Left panels: transmission electron microscopy in hAFSCs (A, B), SMhAFSCs (C, D), and SMCs (E, F). N, nucleus. Asterisks (*) indicate swollen mitochondria (A); hashtags (#) indicate glycogen (C); arrows indicate normal mitochondria (A) or thin filaments (D); arrowheads indicate dense bodies (D, F). Scale bars = 2 μm (A, C, E); 1 μm (B, D, F). Right panels: immunofluorescence analysis for α-SMA, desmin, and smoothelin.

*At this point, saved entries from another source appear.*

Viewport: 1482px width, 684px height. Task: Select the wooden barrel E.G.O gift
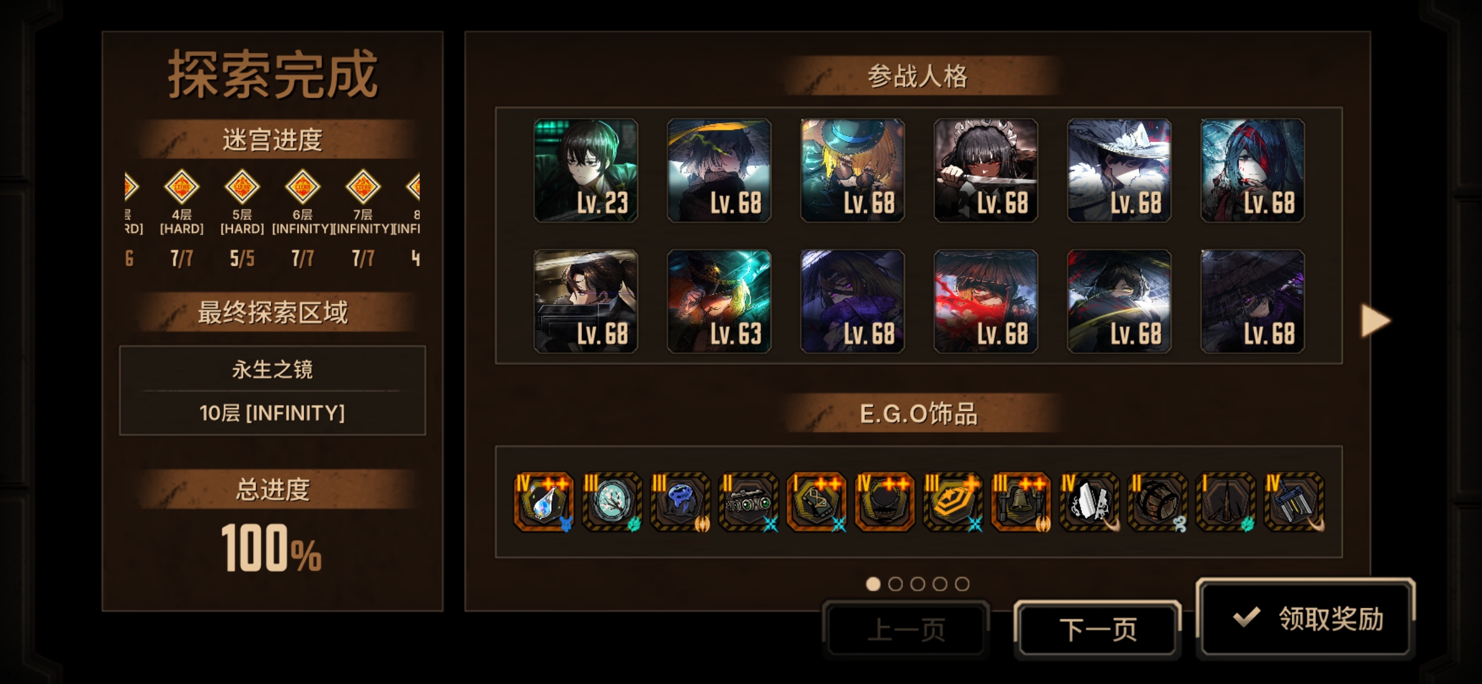point(1158,502)
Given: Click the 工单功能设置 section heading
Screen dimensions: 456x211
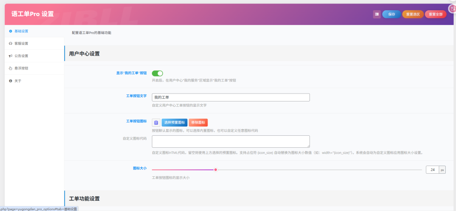Looking at the screenshot, I should [84, 199].
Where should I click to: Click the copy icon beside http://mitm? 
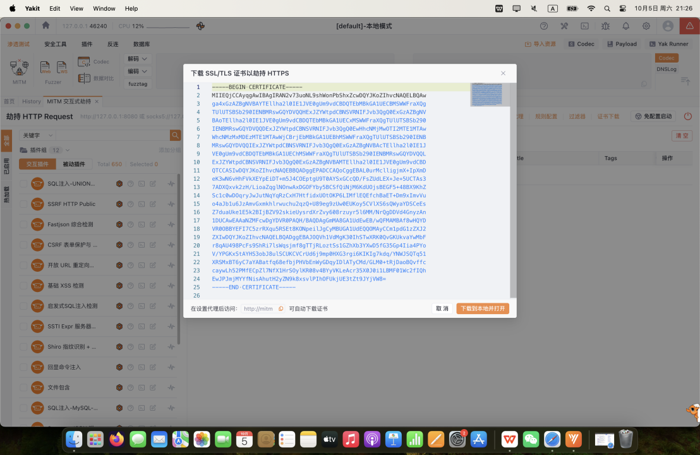(281, 309)
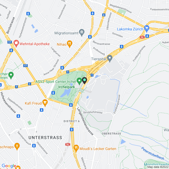Select the transit stop next to Migrationsamt
Viewport: 169px width, 169px height.
(90, 37)
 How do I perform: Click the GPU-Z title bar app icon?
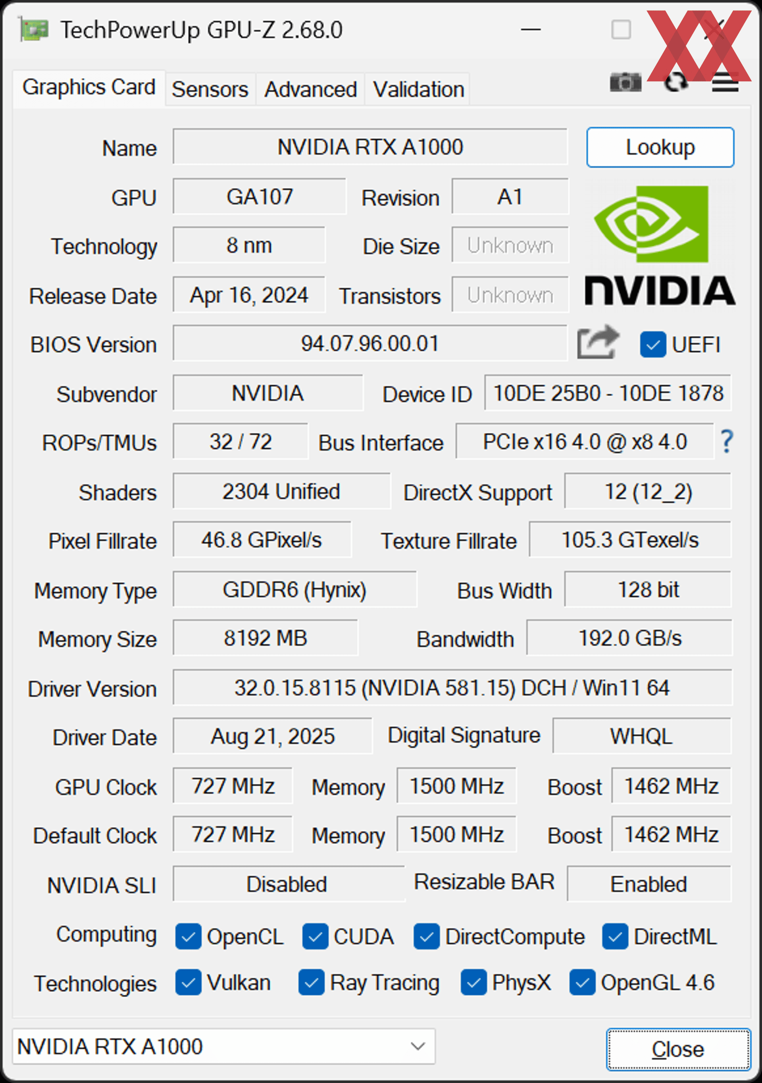point(34,30)
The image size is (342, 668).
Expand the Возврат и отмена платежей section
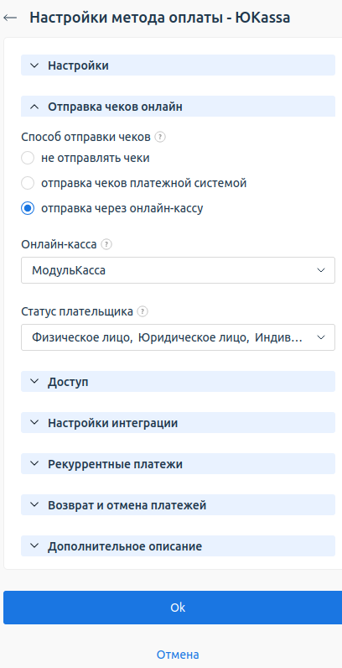coord(178,505)
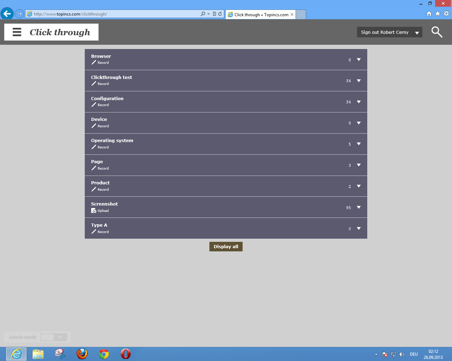The image size is (452, 361).
Task: Select the Click through browser tab
Action: pyautogui.click(x=261, y=14)
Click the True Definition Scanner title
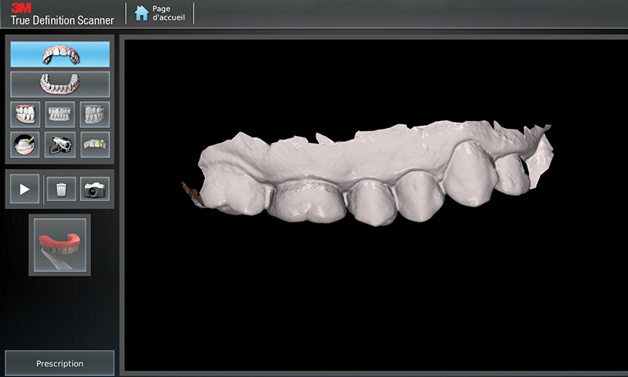The width and height of the screenshot is (628, 377). 62,20
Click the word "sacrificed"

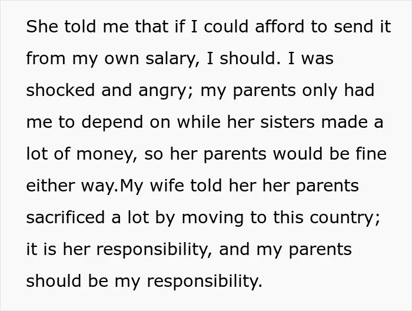click(x=65, y=217)
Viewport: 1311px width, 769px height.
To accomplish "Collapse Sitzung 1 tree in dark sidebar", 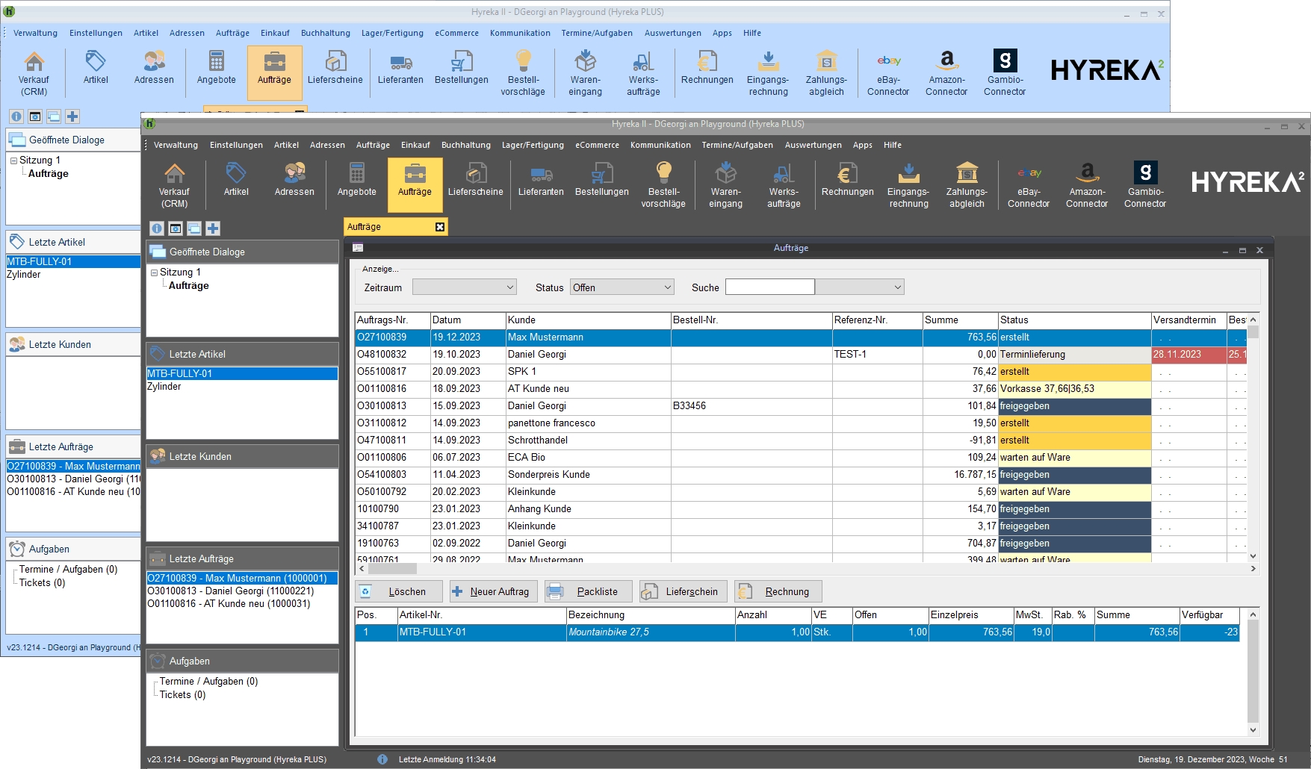I will (154, 273).
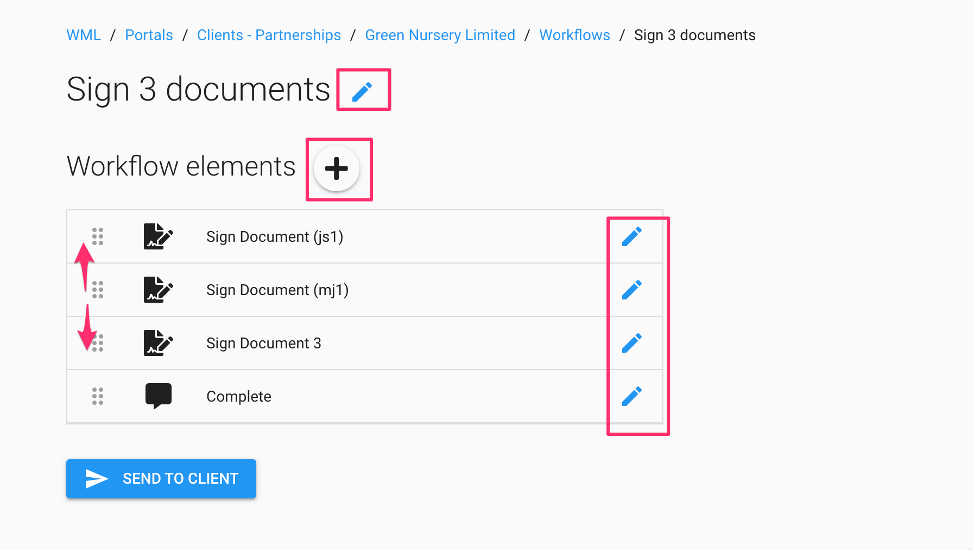Select the Sign Document 3 row label
Screen dimensions: 974x550
[x=264, y=343]
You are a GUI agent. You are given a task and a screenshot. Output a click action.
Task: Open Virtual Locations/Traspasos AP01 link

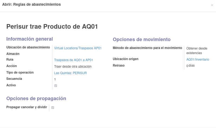78,48

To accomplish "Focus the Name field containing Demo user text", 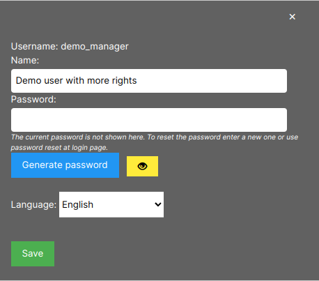I will point(149,81).
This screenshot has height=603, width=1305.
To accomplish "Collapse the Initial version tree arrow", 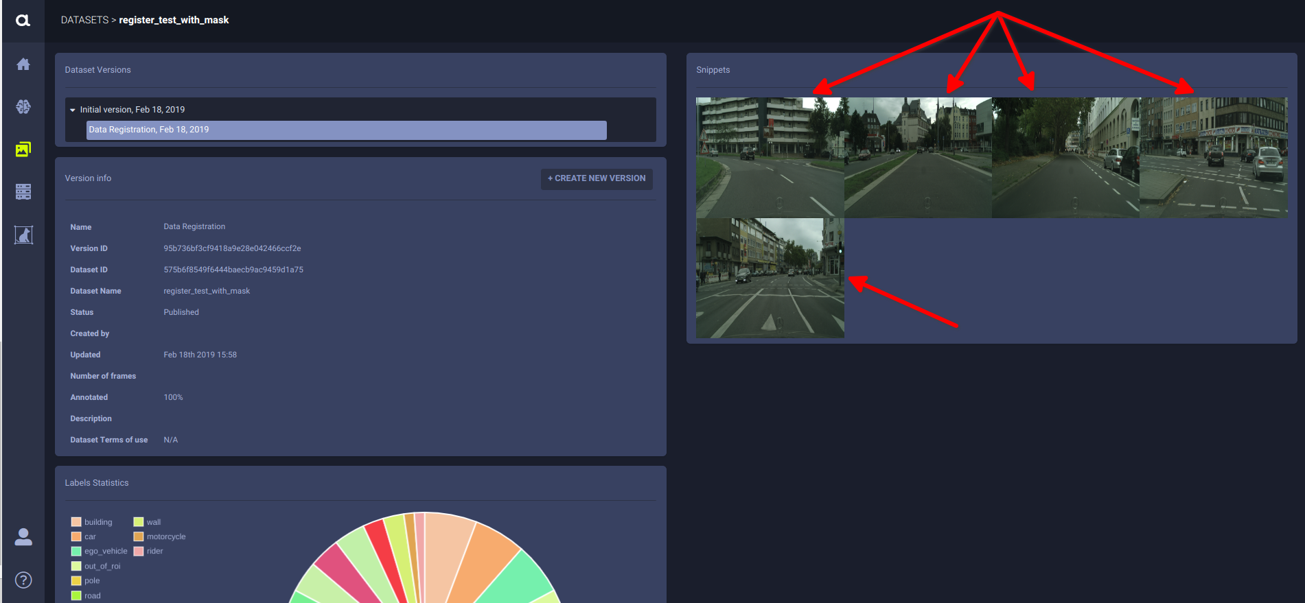I will [73, 110].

SMhAFSCs were positive for all 3 smooth muscle markers (H, K, N) compared to SMCs (I, J, O), while hAFSCs were negative (G, J, M). SMhAFSCs contained an increased presence of α-SMA positively stained microfilaments (dotted white lines), respectively, after 7 d (P) and 14 d (Q) of selective culture conditions.

Figure 3.

A) Uptake and metabolism of [U-¹³C]-glucose in hAFSCs and SMhAFSCs. B, C) ¹³CO₂ production present in culture medium (B) and released into the air contained in a sealed culture flask (C). SMhAFSCs demonstrated a higher production of ¹³CO₂ compared to hAFSCs. *P< 0.05. D) Proliferation assay (a.u., arbitrary units) after FBS starvation in hAFSCs, SMhAFSCs, and hBSMCs. All cell populations were seeded on differentiation medium (see Materials and Methods). Proliferation was assessed as total DNA/cells. Similar results were obtained by evaluating cell proliferation by means of total cells/well. Proliferation index is the ratio between the proliferative effect obtained in response to any stimulus and the proliferation of unstimulated control cells (cells grown in medium+1% FBS; proliferation index of 1.0). *P< 0.05, **P< 0.01, ***P< 0.001 vs. control unstimulated cells (ANOVA followed by Dunnet test).

Figure 4.

Patch-clamp analysis of SMhAFSCs. A, B) Voltage step stimulation protocol (A) employed to elicit outward currents in SMhAFSCs and the response to K⁺ channel blockers, 5 mM 4-AP and 2 mM TEA (B). C) Current-voltage relationships of peak (IPEAK) and steady-state (ISS) currents before and after application of 4-AP and TEA. *P< 0.05. D) hAFSC and SMhAFSC dimensions, estimated by measurements of cell membrane capacitance. **P< 0.01. E) Outward current traces recorded in SMhAFSCs before and after application of 1 μM carbachol. F) Current-voltage relationships of peak (IPEAK) and steady-state (ISS) currents before and after application of CCH. *P< 0.05, **P< 0.01.

Figure 5.

A, B) Time-lapse analysis under phase-contrast microscopy of a single hAFSC (A) and SMhAFSC (B) before and after 10⁻⁴ M carbachol stimulation. C) Cells were compared before and after contractile stimulation in both hAFSCs and SMhAFSCs, as reported in a surface/time chart with surface expressed as percentage of the initial cell surface. D) In a collagen lattice gel assay, macroscopic contractile activity was evaluated in both hAFSCs and SMhAFSCs after KCl (60 mM) stimulation. Gel with SMhAFSCs (gray line) had a significant reduction of gel area compared to hAFSCs (black line). Assay was performed in triplicate.